** start Given entries **

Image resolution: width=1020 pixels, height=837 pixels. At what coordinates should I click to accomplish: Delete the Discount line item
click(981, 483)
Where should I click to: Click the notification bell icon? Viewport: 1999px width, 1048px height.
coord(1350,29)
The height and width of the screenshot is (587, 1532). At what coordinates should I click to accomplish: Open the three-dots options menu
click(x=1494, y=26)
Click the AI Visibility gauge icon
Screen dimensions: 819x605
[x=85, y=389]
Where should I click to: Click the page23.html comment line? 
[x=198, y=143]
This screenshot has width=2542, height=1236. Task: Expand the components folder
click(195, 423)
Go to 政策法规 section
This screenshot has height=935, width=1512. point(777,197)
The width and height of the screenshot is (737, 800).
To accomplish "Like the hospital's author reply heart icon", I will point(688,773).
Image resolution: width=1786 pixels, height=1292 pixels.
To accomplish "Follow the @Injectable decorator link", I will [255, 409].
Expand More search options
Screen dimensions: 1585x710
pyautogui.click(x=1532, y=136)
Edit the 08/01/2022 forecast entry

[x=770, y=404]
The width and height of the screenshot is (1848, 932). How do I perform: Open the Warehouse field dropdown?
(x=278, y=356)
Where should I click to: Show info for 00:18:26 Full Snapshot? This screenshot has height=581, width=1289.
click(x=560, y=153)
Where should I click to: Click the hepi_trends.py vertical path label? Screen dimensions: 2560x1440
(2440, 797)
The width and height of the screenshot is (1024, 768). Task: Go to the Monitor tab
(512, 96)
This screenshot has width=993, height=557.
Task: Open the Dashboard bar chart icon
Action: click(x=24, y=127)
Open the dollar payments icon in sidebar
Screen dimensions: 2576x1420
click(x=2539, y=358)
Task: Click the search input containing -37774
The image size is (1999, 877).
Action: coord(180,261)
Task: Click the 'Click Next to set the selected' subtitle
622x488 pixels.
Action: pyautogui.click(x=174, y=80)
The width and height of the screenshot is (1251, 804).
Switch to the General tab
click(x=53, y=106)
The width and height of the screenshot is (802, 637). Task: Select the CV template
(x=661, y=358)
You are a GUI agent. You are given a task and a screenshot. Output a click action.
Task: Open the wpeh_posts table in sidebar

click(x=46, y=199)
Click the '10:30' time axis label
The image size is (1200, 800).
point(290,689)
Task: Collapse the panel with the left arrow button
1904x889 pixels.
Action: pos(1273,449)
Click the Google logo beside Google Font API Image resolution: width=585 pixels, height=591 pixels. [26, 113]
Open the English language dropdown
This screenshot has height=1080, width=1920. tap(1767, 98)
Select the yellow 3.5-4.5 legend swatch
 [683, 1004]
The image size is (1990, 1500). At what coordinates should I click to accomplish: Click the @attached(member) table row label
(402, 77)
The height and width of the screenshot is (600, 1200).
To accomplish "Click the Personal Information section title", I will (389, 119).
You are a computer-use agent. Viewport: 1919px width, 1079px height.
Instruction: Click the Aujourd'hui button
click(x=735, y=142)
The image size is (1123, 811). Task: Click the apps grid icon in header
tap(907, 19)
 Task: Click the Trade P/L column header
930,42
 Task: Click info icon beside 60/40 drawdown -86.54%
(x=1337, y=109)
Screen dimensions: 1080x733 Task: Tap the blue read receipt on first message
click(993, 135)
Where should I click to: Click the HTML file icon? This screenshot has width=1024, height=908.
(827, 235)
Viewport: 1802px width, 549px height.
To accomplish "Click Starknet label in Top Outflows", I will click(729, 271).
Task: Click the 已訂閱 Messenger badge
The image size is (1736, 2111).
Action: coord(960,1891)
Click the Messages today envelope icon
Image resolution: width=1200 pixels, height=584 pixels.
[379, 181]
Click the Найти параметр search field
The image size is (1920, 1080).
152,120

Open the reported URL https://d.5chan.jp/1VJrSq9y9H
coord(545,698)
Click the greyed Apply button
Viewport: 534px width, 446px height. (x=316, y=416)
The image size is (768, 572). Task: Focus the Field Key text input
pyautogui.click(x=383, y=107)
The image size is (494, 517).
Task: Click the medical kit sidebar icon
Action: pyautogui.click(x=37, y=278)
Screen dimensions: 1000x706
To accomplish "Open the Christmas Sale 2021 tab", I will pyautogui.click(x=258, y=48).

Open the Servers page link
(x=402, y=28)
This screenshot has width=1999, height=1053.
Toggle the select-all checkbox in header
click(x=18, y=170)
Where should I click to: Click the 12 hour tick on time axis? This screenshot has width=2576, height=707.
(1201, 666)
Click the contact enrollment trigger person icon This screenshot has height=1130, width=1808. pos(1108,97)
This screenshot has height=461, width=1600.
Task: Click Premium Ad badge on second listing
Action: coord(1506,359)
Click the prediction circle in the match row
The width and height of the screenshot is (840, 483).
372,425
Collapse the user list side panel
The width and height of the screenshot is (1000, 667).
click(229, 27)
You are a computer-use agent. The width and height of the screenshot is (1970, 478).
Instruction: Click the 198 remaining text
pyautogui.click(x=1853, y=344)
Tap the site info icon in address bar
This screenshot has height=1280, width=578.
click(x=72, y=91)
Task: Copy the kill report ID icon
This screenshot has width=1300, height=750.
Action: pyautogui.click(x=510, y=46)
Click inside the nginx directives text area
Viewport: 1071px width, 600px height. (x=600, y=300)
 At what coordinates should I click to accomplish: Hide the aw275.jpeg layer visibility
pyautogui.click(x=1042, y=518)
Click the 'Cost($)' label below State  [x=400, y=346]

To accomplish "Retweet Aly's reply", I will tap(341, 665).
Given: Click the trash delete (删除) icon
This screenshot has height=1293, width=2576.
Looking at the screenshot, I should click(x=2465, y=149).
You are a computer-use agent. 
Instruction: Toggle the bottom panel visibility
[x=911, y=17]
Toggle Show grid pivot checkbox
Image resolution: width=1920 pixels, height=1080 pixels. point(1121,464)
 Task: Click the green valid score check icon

** end Given entries **

= What the task requires =
Turn the records above into a Markdown table with the columns "No." and "Line", one row per line numbered in order. Leave out blank lines.

= Worked solution =
| No. | Line |
|---|---|
| 1 | Image resolution: width=1020 pixels, height=837 pixels. At what coordinates should I click to accomplish: Delete the Discount line item |
| 2 | click(981, 483) |
| 3 | Where should I click to: Click the notification bell icon? Viewport: 1999px width, 1048px height. |
| 4 | coord(1350,29) |
| 5 | The height and width of the screenshot is (587, 1532). At what coordinates should I click to accomplish: Open the three-dots options menu |
| 6 | click(x=1494, y=26) |
| 7 | Click the AI Visibility gauge icon |
| 8 | Screen dimensions: 819x605 |
| 9 | [x=85, y=389] |
| 10 | Where should I click to: Click the page23.html comment line?  |
| 11 | [x=198, y=143] |
| 12 | This screenshot has width=2542, height=1236. Task: Expand the components folder |
| 13 | click(195, 423) |
| 14 | Go to 政策法规 section |
| 15 | This screenshot has height=935, width=1512. point(777,197) |
| 16 | The width and height of the screenshot is (737, 800). |
| 17 | To accomplish "Like the hospital's author reply heart icon", I will point(688,773). |
| 18 | Image resolution: width=1786 pixels, height=1292 pixels. |
| 19 | To accomplish "Follow the @Injectable decorator link", I will [255, 409]. |
| 20 | Expand More search options |
| 21 | Screen dimensions: 1585x710 |
| 22 | pyautogui.click(x=1532, y=136) |
| 23 | Edit the 08/01/2022 forecast entry |
| 24 | [x=770, y=404] |
| 25 | The width and height of the screenshot is (1848, 932). How do I perform: Open the Warehouse field dropdown? |
| 26 | (x=278, y=356) |
| 27 | Where should I click to: Show info for 00:18:26 Full Snapshot? This screenshot has height=581, width=1289. |
| 28 | click(x=560, y=153) |
| 29 | Where should I click to: Click the hepi_trends.py vertical path label? Screen dimensions: 2560x1440 |
| 30 | (2440, 797) |
| 31 | The width and height of the screenshot is (1024, 768). Task: Go to the Monitor tab |
| 32 | (512, 96) |
| 33 | This screenshot has width=993, height=557. |
| 34 | Task: Open the Dashboard bar chart icon |
| 35 | Action: click(x=24, y=127) |
| 36 | Open the dollar payments icon in sidebar |
| 37 | Screen dimensions: 2576x1420 |
| 38 | click(x=2539, y=358) |
| 39 | Task: Click the search input containing -37774 |
| 40 | The image size is (1999, 877). |
| 41 | Action: coord(180,261) |
| 42 | Task: Click the 'Click Next to set the selected' subtitle |
| 43 | 622x488 pixels. |
| 44 | Action: pyautogui.click(x=174, y=80) |
| 45 | The width and height of the screenshot is (1251, 804). |
| 46 | Switch to the General tab |
| 47 | click(x=53, y=106) |
| 48 | The width and height of the screenshot is (802, 637). Task: Select the CV template |
| 49 | (x=661, y=358) |
| 50 | You are a GUI agent. You are given a task and a screenshot. Output a click action. |
| 51 | Task: Open the wpeh_posts table in sidebar |
| 52 | click(x=46, y=199) |
| 53 | Click the '10:30' time axis label |
| 54 | The image size is (1200, 800). |
| 55 | point(290,689) |
| 56 | Task: Collapse the panel with the left arrow button |
| 57 | 1904x889 pixels. |
| 58 | Action: pos(1273,449) |
| 59 | Click the Google logo beside Google Font API Image resolution: width=585 pixels, height=591 pixels. [26, 113] |
| 60 | Open the English language dropdown |
| 61 | This screenshot has height=1080, width=1920. tap(1767, 98) |
| 62 | Select the yellow 3.5-4.5 legend swatch |
| 63 |  [683, 1004] |
| 64 | The image size is (1990, 1500). At what coordinates should I click to accomplish: Click the @attached(member) table row label |
| 65 | (402, 77) |
| 66 | The height and width of the screenshot is (600, 1200). |
| 67 | To accomplish "Click the Personal Information section title", I will (389, 119). |
| 68 | You are a computer-use agent. Viewport: 1919px width, 1079px height. |
| 69 | Instruction: Click the Aujourd'hui button |
| 70 | click(x=735, y=142) |
| 71 | The image size is (1123, 811). Task: Click the apps grid icon in header |
| 72 | tap(907, 19) |
| 73 |  Task: Click the Trade P/L column header |
| 74 | 930,42 |
| 75 |  Task: Click info icon beside 60/40 drawdown -86.54% |
| 76 | (x=1337, y=109) |
| 77 | Screen dimensions: 1080x733 Task: Tap the blue read receipt on first message |
| 78 | click(993, 135) |
| 79 | Where should I click to: Click the HTML file icon? This screenshot has width=1024, height=908. |
| 80 | (827, 235) |
| 81 | Viewport: 1802px width, 549px height. |
| 82 | To accomplish "Click Starknet label in Top Outflows", I will click(729, 271). |
| 83 | Task: Click the 已訂閱 Messenger badge |
| 84 | The image size is (1736, 2111). |
| 85 | Action: coord(960,1891) |
| 86 | Click the Messages today envelope icon |
| 87 | Image resolution: width=1200 pixels, height=584 pixels. |
| 88 | [379, 181] |
| 89 | Click the Найти параметр search field |
| 90 | The image size is (1920, 1080). |
| 91 | 152,120 |
| 92 | Open the reported URL https://d.5chan.jp/1VJrSq9y9H |
| 93 | coord(545,698) |
| 94 | Click the greyed Apply button |
| 95 | Viewport: 534px width, 446px height. (x=316, y=416) |
| 96 | The image size is (768, 572). Task: Focus the Field Key text input |
| 97 | pyautogui.click(x=383, y=107) |
| 98 | The image size is (494, 517). |
| 99 | Task: Click the medical kit sidebar icon |
| 100 | Action: pyautogui.click(x=37, y=278) |
| 101 | Screen dimensions: 1000x706 |
| 102 | To accomplish "Open the Christmas Sale 2021 tab", I will pyautogui.click(x=258, y=48). |
| 103 | Open the Servers page link |
| 104 | (x=402, y=28) |
| 105 | This screenshot has width=1999, height=1053. |
| 106 | Toggle the select-all checkbox in header |
| 107 | click(x=18, y=170) |
| 108 | Where should I click to: Click the 12 hour tick on time axis? This screenshot has width=2576, height=707. |
| 109 | (1201, 666) |
| 110 | Click the contact enrollment trigger person icon This screenshot has height=1130, width=1808. pos(1108,97) |
| 111 | This screenshot has height=461, width=1600. |
| 112 | Task: Click Premium Ad badge on second listing |
| 113 | Action: coord(1506,359) |
| 114 | Click the prediction circle in the match row |
| 115 | The width and height of the screenshot is (840, 483). |
| 116 | 372,425 |
| 117 | Collapse the user list side panel |
| 118 | The width and height of the screenshot is (1000, 667). |
| 119 | click(229, 27) |
| 120 | You are a computer-use agent. The width and height of the screenshot is (1970, 478). |
| 121 | Instruction: Click the 198 remaining text |
| 122 | pyautogui.click(x=1853, y=344) |
| 123 | Tap the site info icon in address bar |
| 124 | This screenshot has height=1280, width=578. |
| 125 | click(x=72, y=91) |
| 126 | Task: Copy the kill report ID icon |
| 127 | This screenshot has width=1300, height=750. |
| 128 | Action: pyautogui.click(x=510, y=46) |
| 129 | Click inside the nginx directives text area |
| 130 | Viewport: 1071px width, 600px height. (x=600, y=300) |
| 131 |  At what coordinates should I click to accomplish: Hide the aw275.jpeg layer visibility |
| 132 | pyautogui.click(x=1042, y=518) |
| 133 | Click the 'Cost($)' label below State  [x=400, y=346] |
| 134 | To accomplish "Retweet Aly's reply", I will tap(341, 665). |
| 135 | Given: Click the trash delete (删除) icon |
| 136 | This screenshot has height=1293, width=2576. |
| 137 | Looking at the screenshot, I should click(x=2465, y=149). |
| 138 | You are a computer-use agent.  |
| 139 | Instruction: Toggle the bottom panel visibility |
| 140 | [x=911, y=17] |
| 141 | Toggle Show grid pivot checkbox |
| 142 | Image resolution: width=1920 pixels, height=1080 pixels. point(1121,464) |
| 143 |  Task: Click the green valid score check icon |